[BEGIN Quoted text]
I probably played the polar opposites in back to back years, i was with an original Ping G10 driver, had it reshafted with a ProForce V2 x-stiff golf shaft 77 grams. That driver rocked, it was basically aim and fire all day long. Slight curve, miss hits were good, lots of carry, it was honestly a very good driver. but i reshafted it because the light golf shaft, i couldn't feel in my swing.
But there was one problem, i like to hit cuts and fades, and i wanted more feel in the golf club. That's why i went to a Titliest 910D2. Also because i had a 910Fd fairway wood, and needed the adjustment tool ;). I went with the stock Mitsubishi Dia shaft, pretty heavy shaft, Stiff flex. It's just a monster driver, i gained a bit of distance on center hits, lost a bit on off hits, but i can curve the driver. I can hit a 5 yard draw, up to a 30 yard draw. This one hole on my local course, OB left, and i just pound the driver over the trees on the right, and draw it back to the fairway, its about a 15 yard draw. My ping made that hole a lot scarier, because i had to aim closer to the middle of the fairway and hope i didn't pull it.
[END Quoted text]
Reproduce the passage of the driver comparison between "I probably played" and "in my swing.", inclusive.
[BEGIN Information given]
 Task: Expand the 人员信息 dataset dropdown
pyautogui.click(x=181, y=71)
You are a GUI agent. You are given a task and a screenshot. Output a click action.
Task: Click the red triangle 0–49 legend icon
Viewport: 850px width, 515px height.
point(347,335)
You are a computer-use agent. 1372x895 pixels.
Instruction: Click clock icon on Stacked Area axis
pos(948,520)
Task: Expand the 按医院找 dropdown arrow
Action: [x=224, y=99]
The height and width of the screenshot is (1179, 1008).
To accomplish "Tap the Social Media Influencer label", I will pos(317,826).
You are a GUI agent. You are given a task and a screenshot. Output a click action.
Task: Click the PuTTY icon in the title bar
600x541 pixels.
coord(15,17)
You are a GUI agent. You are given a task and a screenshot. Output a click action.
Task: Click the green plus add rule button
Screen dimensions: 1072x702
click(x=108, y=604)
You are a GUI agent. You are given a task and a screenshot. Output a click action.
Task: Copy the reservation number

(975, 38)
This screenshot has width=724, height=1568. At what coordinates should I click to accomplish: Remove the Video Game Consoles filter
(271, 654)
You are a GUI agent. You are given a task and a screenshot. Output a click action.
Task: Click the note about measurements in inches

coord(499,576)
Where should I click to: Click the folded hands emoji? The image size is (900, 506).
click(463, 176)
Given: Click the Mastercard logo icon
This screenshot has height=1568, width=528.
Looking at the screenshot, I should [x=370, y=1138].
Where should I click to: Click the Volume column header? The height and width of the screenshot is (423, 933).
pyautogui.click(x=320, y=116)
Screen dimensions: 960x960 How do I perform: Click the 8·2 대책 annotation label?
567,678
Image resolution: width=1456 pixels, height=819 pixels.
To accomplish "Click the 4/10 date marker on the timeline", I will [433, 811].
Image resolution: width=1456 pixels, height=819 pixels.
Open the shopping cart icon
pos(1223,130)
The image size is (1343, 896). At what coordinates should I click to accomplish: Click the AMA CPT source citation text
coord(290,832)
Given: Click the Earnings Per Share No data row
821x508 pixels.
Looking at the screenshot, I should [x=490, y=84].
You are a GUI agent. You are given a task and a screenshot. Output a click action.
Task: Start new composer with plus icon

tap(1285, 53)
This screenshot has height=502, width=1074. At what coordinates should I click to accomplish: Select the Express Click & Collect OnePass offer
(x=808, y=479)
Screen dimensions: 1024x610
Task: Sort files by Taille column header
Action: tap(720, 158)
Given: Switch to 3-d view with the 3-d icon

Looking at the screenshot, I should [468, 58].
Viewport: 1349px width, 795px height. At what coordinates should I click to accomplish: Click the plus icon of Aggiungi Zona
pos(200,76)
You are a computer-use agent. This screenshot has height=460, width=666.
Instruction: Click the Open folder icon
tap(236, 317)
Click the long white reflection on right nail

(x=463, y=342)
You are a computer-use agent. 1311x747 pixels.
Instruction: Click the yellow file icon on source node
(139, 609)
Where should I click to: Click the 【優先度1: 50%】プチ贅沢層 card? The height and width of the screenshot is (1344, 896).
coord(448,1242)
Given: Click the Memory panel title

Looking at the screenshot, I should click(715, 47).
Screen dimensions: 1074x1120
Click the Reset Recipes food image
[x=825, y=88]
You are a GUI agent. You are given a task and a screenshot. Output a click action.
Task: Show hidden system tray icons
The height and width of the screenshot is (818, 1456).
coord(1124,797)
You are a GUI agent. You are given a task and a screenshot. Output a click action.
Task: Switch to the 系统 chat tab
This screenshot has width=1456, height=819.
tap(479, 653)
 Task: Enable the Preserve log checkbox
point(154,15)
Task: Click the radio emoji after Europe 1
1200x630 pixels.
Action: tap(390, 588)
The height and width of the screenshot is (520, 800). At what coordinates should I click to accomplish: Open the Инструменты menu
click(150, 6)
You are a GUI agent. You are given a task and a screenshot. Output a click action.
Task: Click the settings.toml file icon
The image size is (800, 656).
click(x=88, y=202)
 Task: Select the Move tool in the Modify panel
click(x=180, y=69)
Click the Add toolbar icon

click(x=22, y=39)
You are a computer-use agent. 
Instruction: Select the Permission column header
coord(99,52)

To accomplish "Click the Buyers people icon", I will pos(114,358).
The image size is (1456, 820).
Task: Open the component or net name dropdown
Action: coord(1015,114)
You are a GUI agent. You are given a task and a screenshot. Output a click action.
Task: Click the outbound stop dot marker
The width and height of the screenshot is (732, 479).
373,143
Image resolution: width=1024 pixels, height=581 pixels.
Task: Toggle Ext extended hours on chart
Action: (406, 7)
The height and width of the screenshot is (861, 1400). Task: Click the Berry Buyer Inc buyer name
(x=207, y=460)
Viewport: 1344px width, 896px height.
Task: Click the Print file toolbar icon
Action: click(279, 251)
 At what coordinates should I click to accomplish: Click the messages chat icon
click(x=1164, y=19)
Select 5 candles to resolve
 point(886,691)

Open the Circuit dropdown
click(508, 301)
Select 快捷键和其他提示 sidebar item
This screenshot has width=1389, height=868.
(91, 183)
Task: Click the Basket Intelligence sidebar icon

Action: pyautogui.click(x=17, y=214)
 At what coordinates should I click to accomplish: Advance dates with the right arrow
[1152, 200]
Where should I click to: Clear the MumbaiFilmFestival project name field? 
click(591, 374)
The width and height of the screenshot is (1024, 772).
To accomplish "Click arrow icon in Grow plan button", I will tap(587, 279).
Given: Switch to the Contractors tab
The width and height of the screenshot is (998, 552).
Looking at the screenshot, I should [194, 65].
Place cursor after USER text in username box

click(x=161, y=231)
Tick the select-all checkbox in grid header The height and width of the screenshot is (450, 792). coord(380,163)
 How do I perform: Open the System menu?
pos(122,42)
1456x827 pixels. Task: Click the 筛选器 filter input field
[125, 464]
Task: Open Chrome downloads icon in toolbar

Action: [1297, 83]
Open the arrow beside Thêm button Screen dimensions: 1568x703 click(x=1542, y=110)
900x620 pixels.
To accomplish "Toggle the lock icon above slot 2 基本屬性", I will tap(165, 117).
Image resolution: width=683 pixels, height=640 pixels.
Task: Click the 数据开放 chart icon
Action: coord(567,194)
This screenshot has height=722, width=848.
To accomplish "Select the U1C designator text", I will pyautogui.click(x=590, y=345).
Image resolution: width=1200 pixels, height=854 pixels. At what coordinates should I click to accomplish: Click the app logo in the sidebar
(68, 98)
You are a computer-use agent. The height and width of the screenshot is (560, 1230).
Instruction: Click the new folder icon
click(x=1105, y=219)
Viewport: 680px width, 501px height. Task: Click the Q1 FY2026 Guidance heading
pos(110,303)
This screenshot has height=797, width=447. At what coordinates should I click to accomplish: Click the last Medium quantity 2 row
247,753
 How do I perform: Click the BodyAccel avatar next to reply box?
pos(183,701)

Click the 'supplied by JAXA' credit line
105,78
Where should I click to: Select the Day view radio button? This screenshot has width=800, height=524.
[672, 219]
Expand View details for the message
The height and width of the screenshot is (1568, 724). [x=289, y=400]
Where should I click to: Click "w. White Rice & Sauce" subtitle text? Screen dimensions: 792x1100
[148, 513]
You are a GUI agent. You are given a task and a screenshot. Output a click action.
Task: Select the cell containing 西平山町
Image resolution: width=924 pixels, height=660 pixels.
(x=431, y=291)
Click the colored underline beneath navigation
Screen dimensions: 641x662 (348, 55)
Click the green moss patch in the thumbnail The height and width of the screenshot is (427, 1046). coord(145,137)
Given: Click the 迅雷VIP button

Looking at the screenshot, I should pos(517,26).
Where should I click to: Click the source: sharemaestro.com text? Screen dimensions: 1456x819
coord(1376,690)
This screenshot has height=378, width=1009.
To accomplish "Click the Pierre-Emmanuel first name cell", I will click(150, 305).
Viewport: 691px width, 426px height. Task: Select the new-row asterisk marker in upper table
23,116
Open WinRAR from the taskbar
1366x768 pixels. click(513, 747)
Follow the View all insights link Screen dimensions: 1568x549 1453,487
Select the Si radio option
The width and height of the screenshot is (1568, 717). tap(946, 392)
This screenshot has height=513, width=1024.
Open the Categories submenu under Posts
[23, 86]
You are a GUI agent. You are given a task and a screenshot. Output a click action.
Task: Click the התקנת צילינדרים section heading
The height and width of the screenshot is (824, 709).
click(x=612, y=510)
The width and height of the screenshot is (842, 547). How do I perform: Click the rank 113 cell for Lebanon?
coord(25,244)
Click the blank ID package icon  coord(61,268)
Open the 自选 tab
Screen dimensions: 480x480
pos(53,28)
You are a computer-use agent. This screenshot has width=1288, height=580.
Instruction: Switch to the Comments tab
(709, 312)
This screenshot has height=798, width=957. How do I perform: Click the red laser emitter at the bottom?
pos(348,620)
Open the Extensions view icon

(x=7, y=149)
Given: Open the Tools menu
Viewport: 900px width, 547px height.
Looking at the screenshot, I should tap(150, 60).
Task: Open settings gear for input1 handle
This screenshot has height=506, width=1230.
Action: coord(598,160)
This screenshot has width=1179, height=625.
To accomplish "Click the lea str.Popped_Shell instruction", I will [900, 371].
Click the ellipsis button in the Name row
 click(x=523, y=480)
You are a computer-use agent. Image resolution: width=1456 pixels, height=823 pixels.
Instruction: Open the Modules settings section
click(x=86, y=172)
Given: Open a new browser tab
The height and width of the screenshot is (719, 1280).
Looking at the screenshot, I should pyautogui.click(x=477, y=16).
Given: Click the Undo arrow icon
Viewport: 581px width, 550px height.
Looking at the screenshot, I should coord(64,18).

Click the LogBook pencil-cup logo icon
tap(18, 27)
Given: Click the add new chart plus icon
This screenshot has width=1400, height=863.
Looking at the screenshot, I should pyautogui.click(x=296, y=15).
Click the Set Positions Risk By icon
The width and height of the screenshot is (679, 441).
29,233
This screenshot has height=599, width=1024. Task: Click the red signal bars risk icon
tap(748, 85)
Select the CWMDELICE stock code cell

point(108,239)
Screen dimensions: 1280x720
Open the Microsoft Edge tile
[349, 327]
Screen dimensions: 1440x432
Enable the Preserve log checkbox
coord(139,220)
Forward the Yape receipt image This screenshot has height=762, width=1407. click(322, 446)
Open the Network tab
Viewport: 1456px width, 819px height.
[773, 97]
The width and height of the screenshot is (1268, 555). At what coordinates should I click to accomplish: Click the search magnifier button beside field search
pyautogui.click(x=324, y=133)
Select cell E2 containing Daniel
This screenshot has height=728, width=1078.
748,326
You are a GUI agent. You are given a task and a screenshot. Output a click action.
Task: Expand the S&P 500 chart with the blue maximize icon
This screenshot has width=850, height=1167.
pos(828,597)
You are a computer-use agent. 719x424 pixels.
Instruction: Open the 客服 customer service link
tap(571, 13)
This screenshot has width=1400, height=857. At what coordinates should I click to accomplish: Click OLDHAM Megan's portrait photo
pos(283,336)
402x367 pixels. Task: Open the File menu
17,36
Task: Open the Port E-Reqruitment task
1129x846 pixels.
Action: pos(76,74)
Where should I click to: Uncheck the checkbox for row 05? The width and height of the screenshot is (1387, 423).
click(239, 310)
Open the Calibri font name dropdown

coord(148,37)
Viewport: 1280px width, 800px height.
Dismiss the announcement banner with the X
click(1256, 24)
[END Information given]
▶ **Task solution**
I probably played the polar opposites in back to back years, i was with an original Ping G10 driver, had it reshafted with a ProForce V2 x-stiff golf shaft 77 grams. That driver rocked, it was basically aim and fire all day long. Slight curve, miss hits were good, lots of carry, it was honestly a very good driver. but i reshafted it because the light golf shaft, i couldn't feel in my swing.